:: OBJECTIVE ::
Can you recast the listing below as a JSON list of strings, with one string per line and the blank lines left out?

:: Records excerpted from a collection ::
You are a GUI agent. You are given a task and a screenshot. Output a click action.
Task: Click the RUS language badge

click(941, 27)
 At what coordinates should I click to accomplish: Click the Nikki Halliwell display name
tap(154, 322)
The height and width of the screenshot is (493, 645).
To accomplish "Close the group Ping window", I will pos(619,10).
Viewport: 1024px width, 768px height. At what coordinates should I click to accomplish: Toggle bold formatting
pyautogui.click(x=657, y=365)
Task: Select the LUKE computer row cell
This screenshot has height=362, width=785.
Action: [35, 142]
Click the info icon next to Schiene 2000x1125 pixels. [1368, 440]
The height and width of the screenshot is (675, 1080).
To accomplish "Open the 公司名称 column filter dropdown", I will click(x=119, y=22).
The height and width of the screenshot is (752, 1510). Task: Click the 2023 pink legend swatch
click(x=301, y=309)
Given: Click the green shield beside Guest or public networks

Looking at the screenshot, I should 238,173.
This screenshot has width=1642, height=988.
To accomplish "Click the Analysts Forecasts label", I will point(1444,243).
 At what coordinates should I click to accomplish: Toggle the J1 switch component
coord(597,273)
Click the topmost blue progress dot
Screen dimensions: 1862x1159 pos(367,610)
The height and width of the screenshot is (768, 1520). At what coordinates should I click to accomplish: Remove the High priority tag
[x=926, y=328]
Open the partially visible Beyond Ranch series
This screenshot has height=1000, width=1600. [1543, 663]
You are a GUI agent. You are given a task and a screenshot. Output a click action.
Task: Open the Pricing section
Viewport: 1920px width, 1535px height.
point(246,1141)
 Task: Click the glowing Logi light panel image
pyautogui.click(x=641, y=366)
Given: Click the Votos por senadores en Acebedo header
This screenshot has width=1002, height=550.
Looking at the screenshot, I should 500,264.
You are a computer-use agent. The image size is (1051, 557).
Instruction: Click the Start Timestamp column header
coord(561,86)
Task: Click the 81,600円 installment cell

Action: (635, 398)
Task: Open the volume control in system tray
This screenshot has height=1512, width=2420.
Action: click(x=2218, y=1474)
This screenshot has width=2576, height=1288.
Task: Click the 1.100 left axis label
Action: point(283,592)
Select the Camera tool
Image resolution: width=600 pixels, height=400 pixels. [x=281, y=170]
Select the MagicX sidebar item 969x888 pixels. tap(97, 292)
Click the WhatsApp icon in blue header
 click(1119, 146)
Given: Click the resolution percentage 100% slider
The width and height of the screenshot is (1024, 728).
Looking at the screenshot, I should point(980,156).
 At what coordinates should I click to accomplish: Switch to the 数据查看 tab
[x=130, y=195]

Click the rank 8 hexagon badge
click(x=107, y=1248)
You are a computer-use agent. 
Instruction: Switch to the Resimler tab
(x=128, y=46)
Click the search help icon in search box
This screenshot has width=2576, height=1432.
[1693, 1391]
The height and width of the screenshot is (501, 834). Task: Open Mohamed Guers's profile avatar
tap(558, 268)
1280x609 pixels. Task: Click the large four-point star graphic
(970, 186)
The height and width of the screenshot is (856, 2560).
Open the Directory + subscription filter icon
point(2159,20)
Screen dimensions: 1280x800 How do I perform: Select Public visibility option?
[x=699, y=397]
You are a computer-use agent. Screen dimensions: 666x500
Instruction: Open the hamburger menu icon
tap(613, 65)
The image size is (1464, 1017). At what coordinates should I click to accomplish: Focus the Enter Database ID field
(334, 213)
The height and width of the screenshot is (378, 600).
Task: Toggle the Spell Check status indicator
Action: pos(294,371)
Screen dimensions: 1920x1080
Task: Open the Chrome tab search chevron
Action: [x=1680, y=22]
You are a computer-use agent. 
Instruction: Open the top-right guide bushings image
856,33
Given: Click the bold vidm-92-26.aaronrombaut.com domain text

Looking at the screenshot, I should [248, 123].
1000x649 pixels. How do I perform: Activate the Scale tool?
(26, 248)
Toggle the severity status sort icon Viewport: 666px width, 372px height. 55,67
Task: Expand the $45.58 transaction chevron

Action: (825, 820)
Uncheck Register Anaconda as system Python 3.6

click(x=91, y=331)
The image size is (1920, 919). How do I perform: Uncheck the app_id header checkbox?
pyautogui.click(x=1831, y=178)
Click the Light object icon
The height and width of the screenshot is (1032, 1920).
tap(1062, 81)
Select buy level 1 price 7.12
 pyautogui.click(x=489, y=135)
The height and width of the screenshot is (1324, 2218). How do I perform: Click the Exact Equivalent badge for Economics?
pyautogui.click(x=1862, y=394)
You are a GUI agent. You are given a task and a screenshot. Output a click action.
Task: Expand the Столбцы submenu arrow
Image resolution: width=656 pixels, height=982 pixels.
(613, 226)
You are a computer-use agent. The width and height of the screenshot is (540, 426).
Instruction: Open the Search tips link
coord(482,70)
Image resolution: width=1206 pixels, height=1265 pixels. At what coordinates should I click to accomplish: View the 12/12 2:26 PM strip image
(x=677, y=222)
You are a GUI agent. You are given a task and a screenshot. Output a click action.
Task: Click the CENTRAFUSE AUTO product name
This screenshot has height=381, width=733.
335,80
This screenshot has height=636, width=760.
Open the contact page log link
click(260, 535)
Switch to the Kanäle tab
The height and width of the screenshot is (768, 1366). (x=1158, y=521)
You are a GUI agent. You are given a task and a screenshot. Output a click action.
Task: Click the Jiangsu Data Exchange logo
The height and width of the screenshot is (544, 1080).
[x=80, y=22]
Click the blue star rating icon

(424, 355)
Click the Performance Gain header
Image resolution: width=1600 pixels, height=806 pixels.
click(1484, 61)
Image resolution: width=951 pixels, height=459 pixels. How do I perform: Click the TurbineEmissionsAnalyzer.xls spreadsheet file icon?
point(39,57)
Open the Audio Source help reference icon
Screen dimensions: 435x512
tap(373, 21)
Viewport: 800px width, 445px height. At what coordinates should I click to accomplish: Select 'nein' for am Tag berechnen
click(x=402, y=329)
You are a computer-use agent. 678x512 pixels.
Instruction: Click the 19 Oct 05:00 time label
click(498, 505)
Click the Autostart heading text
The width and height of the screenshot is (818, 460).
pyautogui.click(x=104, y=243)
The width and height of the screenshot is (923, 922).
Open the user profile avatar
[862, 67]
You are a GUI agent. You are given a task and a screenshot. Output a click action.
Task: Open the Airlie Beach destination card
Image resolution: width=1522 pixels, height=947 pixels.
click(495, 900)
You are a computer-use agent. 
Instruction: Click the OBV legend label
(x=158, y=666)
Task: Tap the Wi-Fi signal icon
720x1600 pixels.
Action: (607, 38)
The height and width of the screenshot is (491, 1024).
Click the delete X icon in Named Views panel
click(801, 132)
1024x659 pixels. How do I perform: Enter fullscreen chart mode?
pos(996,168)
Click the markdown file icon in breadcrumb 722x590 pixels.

:: ANSWER FOR THE TASK ::
[
  "You are a GUI agent. You are given a task and a screenshot. Output a click action.",
  "Task: Click the RUS language badge",
  "click(941, 27)",
  " At what coordinates should I click to accomplish: Click the Nikki Halliwell display name",
  "tap(154, 322)",
  "The height and width of the screenshot is (493, 645).",
  "To accomplish \"Close the group Ping window\", I will pos(619,10).",
  "Viewport: 1024px width, 768px height. At what coordinates should I click to accomplish: Toggle bold formatting",
  "pyautogui.click(x=657, y=365)",
  "Task: Select the LUKE computer row cell",
  "This screenshot has height=362, width=785.",
  "Action: [35, 142]",
  "Click the info icon next to Schiene 2000x1125 pixels. [1368, 440]",
  "The height and width of the screenshot is (675, 1080).",
  "To accomplish \"Open the 公司名称 column filter dropdown\", I will click(x=119, y=22).",
  "The height and width of the screenshot is (752, 1510). Task: Click the 2023 pink legend swatch",
  "click(x=301, y=309)",
  "Given: Click the green shield beside Guest or public networks",
  "Looking at the screenshot, I should 238,173.",
  "This screenshot has width=1642, height=988.",
  "To accomplish \"Click the Analysts Forecasts label\", I will point(1444,243).",
  " At what coordinates should I click to accomplish: Toggle the J1 switch component",
  "coord(597,273)",
  "Click the topmost blue progress dot",
  "Screen dimensions: 1862x1159 pos(367,610)",
  "The height and width of the screenshot is (768, 1520). At what coordinates should I click to accomplish: Remove the High priority tag",
  "[x=926, y=328]",
  "Open the partially visible Beyond Ranch series",
  "This screenshot has height=1000, width=1600. [1543, 663]",
  "You are a GUI agent. You are given a task and a screenshot. Output a click action.",
  "Task: Open the Pricing section",
  "Viewport: 1920px width, 1535px height.",
  "point(246,1141)",
  " Task: Click the glowing Logi light panel image",
  "pyautogui.click(x=641, y=366)",
  "Given: Click the Votos por senadores en Acebedo header",
  "This screenshot has width=1002, height=550.",
  "Looking at the screenshot, I should 500,264.",
  "You are a computer-use agent. The image size is (1051, 557).",
  "Instruction: Click the Start Timestamp column header",
  "coord(561,86)",
  "Task: Click the 81,600円 installment cell",
  "Action: (635, 398)",
  "Task: Open the volume control in system tray",
  "This screenshot has height=1512, width=2420.",
  "Action: click(x=2218, y=1474)",
  "This screenshot has width=2576, height=1288.",
  "Task: Click the 1.100 left axis label",
  "Action: point(283,592)",
  "Select the Camera tool",
  "Image resolution: width=600 pixels, height=400 pixels. [x=281, y=170]",
  "Select the MagicX sidebar item 969x888 pixels. tap(97, 292)",
  "Click the WhatsApp icon in blue header",
  " click(1119, 146)",
  "Given: Click the resolution percentage 100% slider",
  "The width and height of the screenshot is (1024, 728).",
  "Looking at the screenshot, I should point(980,156).",
  " At what coordinates should I click to accomplish: Switch to the 数据查看 tab",
  "[x=130, y=195]",
  "Click the rank 8 hexagon badge",
  "click(x=107, y=1248)",
  "You are a computer-use agent. ",
  "Instruction: Switch to the Resimler tab",
  "(x=128, y=46)",
  "Click the search help icon in search box",
  "This screenshot has width=2576, height=1432.",
  "[1693, 1391]",
  "The height and width of the screenshot is (501, 834). Task: Open Mohamed Guers's profile avatar",
  "tap(558, 268)",
  "1280x609 pixels. Task: Click the large four-point star graphic",
  "(970, 186)",
  "The height and width of the screenshot is (856, 2560).",
  "Open the Directory + subscription filter icon",
  "point(2159,20)",
  "Screen dimensions: 1280x800 How do I perform: Select Public visibility option?",
  "[x=699, y=397]",
  "You are a computer-use agent. Screen dimensions: 666x500",
  "Instruction: Open the hamburger menu icon",
  "tap(613, 65)",
  "The image size is (1464, 1017). At what coordinates should I click to accomplish: Focus the Enter Database ID field",
  "(334, 213)",
  "The height and width of the screenshot is (378, 600).",
  "Task: Toggle the Spell Check status indicator",
  "Action: pos(294,371)",
  "Screen dimensions: 1920x1080",
  "Task: Open the Chrome tab search chevron",
  "Action: [x=1680, y=22]",
  "You are a computer-use agent. ",
  "Instruction: Open the top-right guide bushings image",
  "856,33",
  "Given: Click the bold vidm-92-26.aaronrombaut.com domain text",
  "Looking at the screenshot, I should [248, 123].",
  "1000x649 pixels. How do I perform: Activate the Scale tool?",
  "(26, 248)",
  "Toggle the severity status sort icon Viewport: 666px width, 372px height. 55,67",
  "Task: Expand the $45.58 transaction chevron",
  "Action: (825, 820)",
  "Uncheck Register Anaconda as system Python 3.6",
  "click(x=91, y=331)",
  "The image size is (1920, 919). How do I perform: Uncheck the app_id header checkbox?",
  "pyautogui.click(x=1831, y=178)",
  "Click the Light object icon",
  "The height and width of the screenshot is (1032, 1920).",
  "tap(1062, 81)",
  "Select buy level 1 price 7.12",
  " pyautogui.click(x=489, y=135)",
  "The height and width of the screenshot is (1324, 2218). How do I perform: Click the Exact Equivalent badge for Economics?",
  "pyautogui.click(x=1862, y=394)",
  "You are a GUI agent. You are given a task and a screenshot. Output a click action.",
  "Task: Expand the Столбцы submenu arrow",
  "Image resolution: width=656 pixels, height=982 pixels.",
  "(613, 226)",
  "You are a computer-use agent. The width and height of the screenshot is (540, 426).",
  "Instruction: Open the Search tips link",
  "coord(482,70)",
  "Image resolution: width=1206 pixels, height=1265 pixels. At what coordinates should I click to accomplish: View the 12/12 2:26 PM strip image",
  "(x=677, y=222)",
  "You are a GUI agent. You are given a task and a screenshot. Output a click action.",
  "Task: Click the CENTRAFUSE AUTO product name",
  "This screenshot has height=381, width=733.",
  "335,80",
  "This screenshot has height=636, width=760.",
  "Open the contact page log link",
  "click(260, 535)",
  "Switch to the Kanäle tab",
  "The height and width of the screenshot is (768, 1366). (x=1158, y=521)",
  "You are a GUI agent. You are given a task and a screenshot. Output a click action.",
  "Task: Click the Jiangsu Data Exchange logo",
  "The height and width of the screenshot is (544, 1080).",
  "[x=80, y=22]",
  "Click the blue star rating icon",
  "(424, 355)",
  "Click the Performance Gain header",
  "Image resolution: width=1600 pixels, height=806 pixels.",
  "click(1484, 61)",
  "Image resolution: width=951 pixels, height=459 pixels. How do I perform: Click the TurbineEmissionsAnalyzer.xls spreadsheet file icon?",
  "point(39,57)",
  "Open the Audio Source help reference icon",
  "Screen dimensions: 435x512",
  "tap(373, 21)",
  "Viewport: 800px width, 445px height. At what coordinates should I click to accomplish: Select 'nein' for am Tag berechnen",
  "click(x=402, y=329)",
  "You are a computer-use agent. 678x512 pixels.",
  "Instruction: Click the 19 Oct 05:00 time label",
  "click(498, 505)",
  "Click the Autostart heading text",
  "The width and height of the screenshot is (818, 460).",
  "pyautogui.click(x=104, y=243)",
  "The width and height of the screenshot is (923, 922).",
  "Open the user profile avatar",
  "[862, 67]",
  "You are a GUI agent. You are given a task and a screenshot. Output a click action.",
  "Task: Open the Airlie Beach destination card",
  "Image resolution: width=1522 pixels, height=947 pixels.",
  "click(495, 900)",
  "You are a computer-use agent. ",
  "Instruction: Click the OBV legend label",
  "(x=158, y=666)",
  "Task: Tap the Wi-Fi signal icon",
  "720x1600 pixels.",
  "Action: (607, 38)",
  "The height and width of the screenshot is (491, 1024).",
  "Click the delete X icon in Named Views panel",
  "click(801, 132)",
  "1024x659 pixels. How do I perform: Enter fullscreen chart mode?",
  "pos(996,168)",
  "Click the markdown file icon in breadcrumb 722x590 pixels."
]